- [Directive] Reproduce the rows below verbatim, covering the stretch from the line containing "Given: Select the" through the line containing "pyautogui.click(x=646, y=566)", both included, and nothing else.

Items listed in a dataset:
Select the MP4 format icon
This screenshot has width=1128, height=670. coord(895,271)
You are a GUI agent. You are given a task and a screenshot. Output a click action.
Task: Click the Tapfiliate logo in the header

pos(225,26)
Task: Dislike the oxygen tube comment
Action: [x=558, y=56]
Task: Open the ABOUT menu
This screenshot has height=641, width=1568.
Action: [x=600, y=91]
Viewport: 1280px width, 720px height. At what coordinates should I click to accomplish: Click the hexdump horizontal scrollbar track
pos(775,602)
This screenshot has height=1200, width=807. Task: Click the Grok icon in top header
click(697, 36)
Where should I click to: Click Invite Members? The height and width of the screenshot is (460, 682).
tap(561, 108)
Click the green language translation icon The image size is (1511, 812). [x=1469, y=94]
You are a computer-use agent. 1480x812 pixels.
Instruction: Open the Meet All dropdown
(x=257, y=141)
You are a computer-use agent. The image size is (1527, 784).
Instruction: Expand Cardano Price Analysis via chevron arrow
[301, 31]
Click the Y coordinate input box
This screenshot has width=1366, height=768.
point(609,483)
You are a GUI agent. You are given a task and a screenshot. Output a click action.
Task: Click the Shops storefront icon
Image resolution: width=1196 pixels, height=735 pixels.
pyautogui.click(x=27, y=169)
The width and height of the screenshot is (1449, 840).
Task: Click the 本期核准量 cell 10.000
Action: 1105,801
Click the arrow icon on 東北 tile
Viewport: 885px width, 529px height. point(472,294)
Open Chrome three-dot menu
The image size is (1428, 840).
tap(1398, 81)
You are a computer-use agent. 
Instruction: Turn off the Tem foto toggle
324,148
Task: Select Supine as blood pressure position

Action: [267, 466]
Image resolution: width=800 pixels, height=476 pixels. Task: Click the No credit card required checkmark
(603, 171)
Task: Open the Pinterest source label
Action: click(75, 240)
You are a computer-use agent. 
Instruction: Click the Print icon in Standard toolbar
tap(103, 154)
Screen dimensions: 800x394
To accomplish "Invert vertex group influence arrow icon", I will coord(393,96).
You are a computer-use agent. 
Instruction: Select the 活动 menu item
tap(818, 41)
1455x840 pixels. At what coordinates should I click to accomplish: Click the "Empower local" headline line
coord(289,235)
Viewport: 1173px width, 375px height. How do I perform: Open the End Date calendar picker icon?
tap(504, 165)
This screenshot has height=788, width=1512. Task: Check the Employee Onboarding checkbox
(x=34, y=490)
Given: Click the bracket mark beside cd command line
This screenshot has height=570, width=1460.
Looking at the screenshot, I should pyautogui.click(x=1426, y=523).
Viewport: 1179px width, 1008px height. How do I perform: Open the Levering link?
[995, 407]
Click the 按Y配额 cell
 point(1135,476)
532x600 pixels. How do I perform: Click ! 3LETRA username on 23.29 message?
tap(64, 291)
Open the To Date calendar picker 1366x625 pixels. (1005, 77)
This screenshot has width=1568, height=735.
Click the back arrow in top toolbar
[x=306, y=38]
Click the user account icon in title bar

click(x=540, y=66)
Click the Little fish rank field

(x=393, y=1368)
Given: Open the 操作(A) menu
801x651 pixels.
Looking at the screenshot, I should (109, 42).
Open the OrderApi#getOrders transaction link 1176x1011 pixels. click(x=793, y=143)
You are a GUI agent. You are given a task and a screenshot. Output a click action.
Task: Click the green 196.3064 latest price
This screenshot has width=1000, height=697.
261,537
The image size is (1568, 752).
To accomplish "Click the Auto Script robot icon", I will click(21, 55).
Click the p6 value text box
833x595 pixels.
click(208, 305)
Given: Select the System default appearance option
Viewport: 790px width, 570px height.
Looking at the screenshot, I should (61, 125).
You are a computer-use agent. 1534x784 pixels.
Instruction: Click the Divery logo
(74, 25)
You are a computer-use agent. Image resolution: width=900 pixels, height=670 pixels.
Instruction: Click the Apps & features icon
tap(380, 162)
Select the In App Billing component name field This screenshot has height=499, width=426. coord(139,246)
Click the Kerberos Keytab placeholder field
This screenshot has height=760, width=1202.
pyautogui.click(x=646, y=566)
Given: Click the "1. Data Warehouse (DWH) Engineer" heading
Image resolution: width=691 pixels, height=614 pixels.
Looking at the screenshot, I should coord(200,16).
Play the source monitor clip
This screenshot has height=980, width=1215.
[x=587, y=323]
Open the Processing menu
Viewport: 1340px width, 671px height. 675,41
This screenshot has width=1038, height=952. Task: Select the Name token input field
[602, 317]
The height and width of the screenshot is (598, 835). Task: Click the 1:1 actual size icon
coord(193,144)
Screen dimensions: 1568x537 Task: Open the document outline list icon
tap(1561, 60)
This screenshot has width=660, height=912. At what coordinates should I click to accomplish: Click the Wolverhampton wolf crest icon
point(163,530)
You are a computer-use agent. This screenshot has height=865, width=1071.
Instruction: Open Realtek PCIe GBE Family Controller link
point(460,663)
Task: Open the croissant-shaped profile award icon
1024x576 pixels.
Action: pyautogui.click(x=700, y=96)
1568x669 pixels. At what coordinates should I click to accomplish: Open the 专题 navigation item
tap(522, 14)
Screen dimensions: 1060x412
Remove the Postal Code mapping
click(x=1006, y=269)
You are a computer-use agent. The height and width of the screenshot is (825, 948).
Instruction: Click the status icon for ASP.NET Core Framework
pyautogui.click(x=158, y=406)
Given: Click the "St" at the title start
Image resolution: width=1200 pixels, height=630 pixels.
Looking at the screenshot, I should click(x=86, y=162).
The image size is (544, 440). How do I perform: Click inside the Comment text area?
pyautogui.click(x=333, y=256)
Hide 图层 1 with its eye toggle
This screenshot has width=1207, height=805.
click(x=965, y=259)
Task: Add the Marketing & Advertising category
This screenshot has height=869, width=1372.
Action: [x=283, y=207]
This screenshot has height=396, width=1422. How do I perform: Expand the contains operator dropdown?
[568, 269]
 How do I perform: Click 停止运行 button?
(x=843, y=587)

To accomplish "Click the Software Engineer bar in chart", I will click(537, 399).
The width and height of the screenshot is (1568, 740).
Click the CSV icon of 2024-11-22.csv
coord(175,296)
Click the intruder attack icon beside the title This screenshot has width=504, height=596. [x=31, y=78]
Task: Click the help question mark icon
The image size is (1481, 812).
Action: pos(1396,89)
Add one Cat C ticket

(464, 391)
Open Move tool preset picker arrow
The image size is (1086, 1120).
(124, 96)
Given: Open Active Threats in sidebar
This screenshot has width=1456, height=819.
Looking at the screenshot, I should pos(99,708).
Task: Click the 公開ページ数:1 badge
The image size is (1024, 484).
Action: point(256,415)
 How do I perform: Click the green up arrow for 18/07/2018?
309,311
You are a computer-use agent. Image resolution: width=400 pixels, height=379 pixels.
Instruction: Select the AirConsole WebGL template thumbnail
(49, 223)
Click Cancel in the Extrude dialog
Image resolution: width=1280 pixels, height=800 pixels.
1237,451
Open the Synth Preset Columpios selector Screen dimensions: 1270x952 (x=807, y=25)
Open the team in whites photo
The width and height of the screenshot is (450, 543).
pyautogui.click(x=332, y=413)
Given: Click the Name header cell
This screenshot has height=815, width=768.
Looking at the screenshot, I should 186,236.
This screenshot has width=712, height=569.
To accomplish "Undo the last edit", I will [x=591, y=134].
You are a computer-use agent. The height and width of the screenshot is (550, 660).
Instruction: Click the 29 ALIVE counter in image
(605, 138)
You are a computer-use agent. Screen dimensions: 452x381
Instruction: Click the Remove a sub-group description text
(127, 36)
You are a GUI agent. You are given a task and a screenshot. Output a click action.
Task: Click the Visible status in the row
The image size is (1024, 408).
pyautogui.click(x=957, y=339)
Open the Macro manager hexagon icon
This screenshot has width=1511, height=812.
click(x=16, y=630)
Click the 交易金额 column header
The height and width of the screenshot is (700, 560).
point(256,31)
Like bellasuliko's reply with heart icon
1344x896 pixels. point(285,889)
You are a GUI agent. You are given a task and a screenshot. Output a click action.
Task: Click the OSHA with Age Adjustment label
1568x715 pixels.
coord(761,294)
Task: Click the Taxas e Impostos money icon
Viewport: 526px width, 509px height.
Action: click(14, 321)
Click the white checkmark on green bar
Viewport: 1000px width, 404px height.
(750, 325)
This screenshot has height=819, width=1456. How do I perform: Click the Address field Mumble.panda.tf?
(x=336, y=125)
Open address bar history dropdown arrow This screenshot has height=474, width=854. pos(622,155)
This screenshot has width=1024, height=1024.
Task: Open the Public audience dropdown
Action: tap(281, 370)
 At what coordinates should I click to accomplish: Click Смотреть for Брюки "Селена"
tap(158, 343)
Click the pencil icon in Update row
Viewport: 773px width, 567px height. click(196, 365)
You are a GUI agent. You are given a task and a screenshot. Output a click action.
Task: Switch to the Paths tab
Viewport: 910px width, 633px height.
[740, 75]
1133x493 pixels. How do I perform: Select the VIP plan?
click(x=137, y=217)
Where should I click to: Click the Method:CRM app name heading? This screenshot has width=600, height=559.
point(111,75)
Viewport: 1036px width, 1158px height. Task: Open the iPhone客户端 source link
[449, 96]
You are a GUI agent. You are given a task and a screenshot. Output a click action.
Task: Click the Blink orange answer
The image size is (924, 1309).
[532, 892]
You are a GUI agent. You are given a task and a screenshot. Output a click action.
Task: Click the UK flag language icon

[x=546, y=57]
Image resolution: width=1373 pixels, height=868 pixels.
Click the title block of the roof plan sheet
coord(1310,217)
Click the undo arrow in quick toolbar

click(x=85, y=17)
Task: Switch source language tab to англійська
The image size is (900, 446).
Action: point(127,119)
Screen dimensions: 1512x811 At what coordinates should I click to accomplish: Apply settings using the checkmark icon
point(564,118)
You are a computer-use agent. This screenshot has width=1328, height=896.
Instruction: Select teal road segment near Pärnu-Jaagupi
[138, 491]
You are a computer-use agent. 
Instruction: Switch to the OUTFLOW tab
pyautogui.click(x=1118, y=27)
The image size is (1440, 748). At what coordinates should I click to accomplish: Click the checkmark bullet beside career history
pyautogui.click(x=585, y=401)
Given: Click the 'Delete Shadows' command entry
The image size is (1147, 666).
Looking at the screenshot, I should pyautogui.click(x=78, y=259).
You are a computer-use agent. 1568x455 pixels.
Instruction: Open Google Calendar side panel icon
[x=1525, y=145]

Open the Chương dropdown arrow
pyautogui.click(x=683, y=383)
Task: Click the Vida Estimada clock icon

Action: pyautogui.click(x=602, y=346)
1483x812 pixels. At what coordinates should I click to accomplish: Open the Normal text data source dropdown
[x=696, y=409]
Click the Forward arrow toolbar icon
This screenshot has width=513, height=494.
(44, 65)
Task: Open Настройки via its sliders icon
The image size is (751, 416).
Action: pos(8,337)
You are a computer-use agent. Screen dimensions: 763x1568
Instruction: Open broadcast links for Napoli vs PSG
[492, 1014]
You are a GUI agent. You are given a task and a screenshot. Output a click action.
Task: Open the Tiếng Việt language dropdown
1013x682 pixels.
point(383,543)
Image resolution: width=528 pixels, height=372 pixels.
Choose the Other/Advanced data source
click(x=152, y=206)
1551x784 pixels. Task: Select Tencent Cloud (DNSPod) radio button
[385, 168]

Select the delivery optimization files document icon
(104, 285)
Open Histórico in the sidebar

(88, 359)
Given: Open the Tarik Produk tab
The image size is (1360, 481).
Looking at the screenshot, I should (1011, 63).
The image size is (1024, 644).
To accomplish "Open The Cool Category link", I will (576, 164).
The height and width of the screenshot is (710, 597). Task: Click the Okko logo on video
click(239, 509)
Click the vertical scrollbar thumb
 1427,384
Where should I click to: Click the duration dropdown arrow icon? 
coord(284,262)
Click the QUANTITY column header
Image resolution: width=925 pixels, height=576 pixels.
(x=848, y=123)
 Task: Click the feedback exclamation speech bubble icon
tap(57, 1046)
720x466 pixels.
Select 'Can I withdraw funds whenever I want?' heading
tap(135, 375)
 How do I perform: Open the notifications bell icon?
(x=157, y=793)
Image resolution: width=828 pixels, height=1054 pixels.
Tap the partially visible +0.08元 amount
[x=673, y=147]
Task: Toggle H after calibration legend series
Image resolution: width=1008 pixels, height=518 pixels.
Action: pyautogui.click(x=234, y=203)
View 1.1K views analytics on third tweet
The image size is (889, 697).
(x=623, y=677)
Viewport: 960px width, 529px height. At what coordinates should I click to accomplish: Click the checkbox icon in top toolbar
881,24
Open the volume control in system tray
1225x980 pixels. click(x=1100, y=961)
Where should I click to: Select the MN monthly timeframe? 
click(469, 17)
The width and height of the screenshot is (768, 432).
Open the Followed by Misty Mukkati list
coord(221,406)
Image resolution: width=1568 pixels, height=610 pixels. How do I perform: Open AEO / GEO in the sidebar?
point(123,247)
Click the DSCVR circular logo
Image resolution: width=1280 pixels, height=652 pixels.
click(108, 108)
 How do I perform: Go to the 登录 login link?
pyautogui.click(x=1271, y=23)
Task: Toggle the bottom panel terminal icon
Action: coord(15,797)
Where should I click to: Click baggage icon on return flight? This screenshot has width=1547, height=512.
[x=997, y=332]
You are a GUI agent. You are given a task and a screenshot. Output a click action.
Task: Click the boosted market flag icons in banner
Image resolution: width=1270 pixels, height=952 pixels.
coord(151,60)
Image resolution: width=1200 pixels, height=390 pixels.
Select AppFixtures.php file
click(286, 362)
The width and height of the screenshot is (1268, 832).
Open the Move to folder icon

- [Result of this exercise]
Given: Select the System default appearance option
Viewport: 790px width, 570px height.
Looking at the screenshot, I should (61, 125).
You are a computer-use agent. 1534x784 pixels.
Instruction: Click the Divery logo
(74, 25)
You are a computer-use agent. Image resolution: width=900 pixels, height=670 pixels.
Instruction: Click the Apps & features icon
tap(380, 162)
Select the In App Billing component name field This screenshot has height=499, width=426. coord(139,246)
Click the Kerberos Keytab placeholder field
This screenshot has height=760, width=1202.
pyautogui.click(x=646, y=566)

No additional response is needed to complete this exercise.